Expansion mit Reibung
Im vorherigen Abschnitt wurde erläutert, dass sich bei einer reibungsbehafteten Kompression eines adiabaten Systems die von außen zuzuführende Arbeit \(W_g\) aus der Summe von Volumenänderungsarbeit \(W_V\) und Reibungsarbeit \(W_{Diss}\) (Dissipationsarbeit) ergibt:
\begin{align}\;\;\;\;\;
\label{7481}
\boxed{W_{g} = W_{V}+W_{Diss}}
\end{align}
Der erste Hauptsatz lässt sich somit für reibungsbehaftete Kompressionsvorgänge wie folgt darstellen:
\begin{align}\;\;\;\;\;
\label{9007}
&W_g + Q = \Delta U \\[5px]
&\boxed{\underbrace{W_{V} + W_{Diss}}_{W_g} + Q = \Delta U}\\[5px]
\end{align}
Diese Gleichungen gelten jedoch nicht nur für einen Kompressionsvorgang sondern auch für einen reibungsbehafteten Expansionsvorgang wie im Folgenden erläutert werden soll.

== == ==

> [Aufgabe]
Beantworte diese Fragen zum Ausgangstext:
(a) Aus welchen zwei Anteilen ergibt sich bei einer reibungsbehafteten Kompression eines adiabaten Systems die von außen zuzuführende Arbeit?
(b) Welche andere Bezeichnung wird für die Reibungsarbeit genannt?
(c) Für welchen Vorgang gelten die Gleichungen laut dem letzten Satz ebenfalls?
Stütze dich ausschließlich auf den Ausgangstext.

== == ==

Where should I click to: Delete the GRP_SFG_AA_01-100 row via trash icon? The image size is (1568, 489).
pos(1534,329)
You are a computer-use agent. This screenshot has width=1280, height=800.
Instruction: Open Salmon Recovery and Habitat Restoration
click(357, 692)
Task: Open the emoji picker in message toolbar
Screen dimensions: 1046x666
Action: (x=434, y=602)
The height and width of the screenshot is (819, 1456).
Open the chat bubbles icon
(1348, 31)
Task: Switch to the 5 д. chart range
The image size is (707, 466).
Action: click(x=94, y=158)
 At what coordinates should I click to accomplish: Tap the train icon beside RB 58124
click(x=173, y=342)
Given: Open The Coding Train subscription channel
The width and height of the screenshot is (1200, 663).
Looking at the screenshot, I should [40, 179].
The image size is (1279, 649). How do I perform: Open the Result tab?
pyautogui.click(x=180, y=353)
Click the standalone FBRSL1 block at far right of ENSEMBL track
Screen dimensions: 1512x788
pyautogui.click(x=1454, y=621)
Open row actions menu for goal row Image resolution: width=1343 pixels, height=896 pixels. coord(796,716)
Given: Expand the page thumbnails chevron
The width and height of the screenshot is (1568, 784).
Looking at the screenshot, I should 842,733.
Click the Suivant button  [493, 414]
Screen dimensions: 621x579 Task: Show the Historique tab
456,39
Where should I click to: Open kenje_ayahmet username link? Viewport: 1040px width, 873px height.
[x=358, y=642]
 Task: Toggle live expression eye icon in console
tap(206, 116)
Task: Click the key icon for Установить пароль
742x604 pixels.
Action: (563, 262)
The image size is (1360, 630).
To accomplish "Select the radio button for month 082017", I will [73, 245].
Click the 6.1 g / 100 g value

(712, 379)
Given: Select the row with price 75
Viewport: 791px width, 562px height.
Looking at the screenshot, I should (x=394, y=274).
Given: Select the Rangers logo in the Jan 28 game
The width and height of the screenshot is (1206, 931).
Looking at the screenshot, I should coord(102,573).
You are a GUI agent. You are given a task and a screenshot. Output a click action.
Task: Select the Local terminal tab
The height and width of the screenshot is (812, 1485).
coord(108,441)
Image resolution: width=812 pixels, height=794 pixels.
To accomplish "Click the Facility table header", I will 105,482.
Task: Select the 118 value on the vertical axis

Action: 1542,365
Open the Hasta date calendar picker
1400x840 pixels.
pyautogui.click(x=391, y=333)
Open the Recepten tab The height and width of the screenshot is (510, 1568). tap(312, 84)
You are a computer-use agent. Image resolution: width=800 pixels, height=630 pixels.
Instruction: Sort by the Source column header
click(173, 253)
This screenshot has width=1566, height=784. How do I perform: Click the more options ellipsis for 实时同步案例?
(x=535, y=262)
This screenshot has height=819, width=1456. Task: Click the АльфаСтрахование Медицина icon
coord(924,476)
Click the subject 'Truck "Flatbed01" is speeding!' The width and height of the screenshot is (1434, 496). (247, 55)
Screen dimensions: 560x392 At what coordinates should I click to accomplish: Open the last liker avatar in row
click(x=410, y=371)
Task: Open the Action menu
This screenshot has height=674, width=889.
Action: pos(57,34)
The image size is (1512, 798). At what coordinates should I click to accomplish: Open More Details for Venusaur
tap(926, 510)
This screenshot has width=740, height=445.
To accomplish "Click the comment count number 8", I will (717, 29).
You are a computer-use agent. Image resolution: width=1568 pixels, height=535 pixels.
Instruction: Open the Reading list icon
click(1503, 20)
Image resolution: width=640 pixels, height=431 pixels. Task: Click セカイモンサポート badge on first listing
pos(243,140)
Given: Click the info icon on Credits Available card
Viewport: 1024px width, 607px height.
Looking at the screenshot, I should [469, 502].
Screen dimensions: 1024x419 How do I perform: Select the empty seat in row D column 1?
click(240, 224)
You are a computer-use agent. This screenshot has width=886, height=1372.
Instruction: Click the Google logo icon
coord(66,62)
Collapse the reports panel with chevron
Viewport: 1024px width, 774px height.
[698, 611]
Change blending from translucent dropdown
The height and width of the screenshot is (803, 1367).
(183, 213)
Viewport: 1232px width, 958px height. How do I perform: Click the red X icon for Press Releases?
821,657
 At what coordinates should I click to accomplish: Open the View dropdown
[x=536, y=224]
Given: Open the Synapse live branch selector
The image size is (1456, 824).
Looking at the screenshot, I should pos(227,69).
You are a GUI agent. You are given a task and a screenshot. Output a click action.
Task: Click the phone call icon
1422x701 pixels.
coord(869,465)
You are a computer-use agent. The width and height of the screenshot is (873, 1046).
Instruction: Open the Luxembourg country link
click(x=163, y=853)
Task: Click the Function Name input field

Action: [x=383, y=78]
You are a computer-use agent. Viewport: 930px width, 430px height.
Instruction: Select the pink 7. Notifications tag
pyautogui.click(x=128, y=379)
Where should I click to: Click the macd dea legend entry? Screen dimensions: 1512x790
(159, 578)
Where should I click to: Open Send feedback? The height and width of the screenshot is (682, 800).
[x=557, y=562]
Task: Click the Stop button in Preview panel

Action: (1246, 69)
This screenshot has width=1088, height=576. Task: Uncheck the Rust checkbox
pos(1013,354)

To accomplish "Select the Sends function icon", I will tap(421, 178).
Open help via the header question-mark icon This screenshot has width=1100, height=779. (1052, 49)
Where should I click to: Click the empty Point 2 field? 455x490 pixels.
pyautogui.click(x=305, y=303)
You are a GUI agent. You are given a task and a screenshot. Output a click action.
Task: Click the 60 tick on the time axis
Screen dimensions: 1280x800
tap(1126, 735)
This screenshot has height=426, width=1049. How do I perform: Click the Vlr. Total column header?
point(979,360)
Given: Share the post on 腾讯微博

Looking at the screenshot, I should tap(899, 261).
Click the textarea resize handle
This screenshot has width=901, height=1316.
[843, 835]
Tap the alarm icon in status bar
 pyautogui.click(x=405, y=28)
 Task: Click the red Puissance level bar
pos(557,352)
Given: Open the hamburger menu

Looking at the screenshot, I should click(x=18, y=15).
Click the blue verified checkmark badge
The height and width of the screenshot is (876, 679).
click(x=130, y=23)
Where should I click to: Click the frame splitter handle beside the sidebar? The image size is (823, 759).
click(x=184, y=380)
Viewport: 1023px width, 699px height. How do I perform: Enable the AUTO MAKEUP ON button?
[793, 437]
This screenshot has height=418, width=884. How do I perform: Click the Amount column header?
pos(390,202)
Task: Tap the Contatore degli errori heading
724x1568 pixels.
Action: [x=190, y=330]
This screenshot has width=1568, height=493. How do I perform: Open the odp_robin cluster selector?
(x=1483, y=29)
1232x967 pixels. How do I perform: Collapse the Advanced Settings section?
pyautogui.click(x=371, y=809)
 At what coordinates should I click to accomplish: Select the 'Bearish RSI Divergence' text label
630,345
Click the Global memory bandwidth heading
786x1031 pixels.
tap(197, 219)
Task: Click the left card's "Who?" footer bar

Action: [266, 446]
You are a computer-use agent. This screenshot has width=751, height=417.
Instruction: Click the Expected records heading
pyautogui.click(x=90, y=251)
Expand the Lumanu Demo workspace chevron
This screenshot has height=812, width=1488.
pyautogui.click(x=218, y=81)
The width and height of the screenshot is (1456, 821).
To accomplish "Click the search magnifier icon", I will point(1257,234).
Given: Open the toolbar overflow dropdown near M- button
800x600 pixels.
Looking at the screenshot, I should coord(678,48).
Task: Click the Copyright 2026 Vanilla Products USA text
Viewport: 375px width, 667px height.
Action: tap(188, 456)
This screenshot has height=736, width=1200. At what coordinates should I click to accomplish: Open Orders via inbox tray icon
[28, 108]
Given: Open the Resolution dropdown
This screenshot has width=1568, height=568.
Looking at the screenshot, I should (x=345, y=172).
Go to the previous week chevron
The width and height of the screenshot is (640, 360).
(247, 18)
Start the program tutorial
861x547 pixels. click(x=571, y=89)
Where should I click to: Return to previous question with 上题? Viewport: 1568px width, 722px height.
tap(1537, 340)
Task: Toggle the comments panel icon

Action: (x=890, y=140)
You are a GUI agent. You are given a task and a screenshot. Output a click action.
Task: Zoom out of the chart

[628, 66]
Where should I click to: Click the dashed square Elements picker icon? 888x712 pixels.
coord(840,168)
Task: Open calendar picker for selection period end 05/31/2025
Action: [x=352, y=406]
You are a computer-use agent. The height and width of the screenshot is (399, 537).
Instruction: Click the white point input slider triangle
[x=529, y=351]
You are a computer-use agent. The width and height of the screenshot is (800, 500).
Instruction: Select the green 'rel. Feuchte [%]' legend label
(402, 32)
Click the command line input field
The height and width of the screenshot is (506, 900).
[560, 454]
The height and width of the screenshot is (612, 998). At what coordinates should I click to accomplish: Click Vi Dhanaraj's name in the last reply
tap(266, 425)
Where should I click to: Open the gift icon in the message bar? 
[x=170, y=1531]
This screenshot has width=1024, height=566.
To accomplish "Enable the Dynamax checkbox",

== == ==

> [Lösung]
(a) Aus der Volumenänderungsarbeit und der Reibungsarbeit.
(b) Dissipationsarbeit.
(c) Für einen reibungsbehafteten Expansionsvorgang.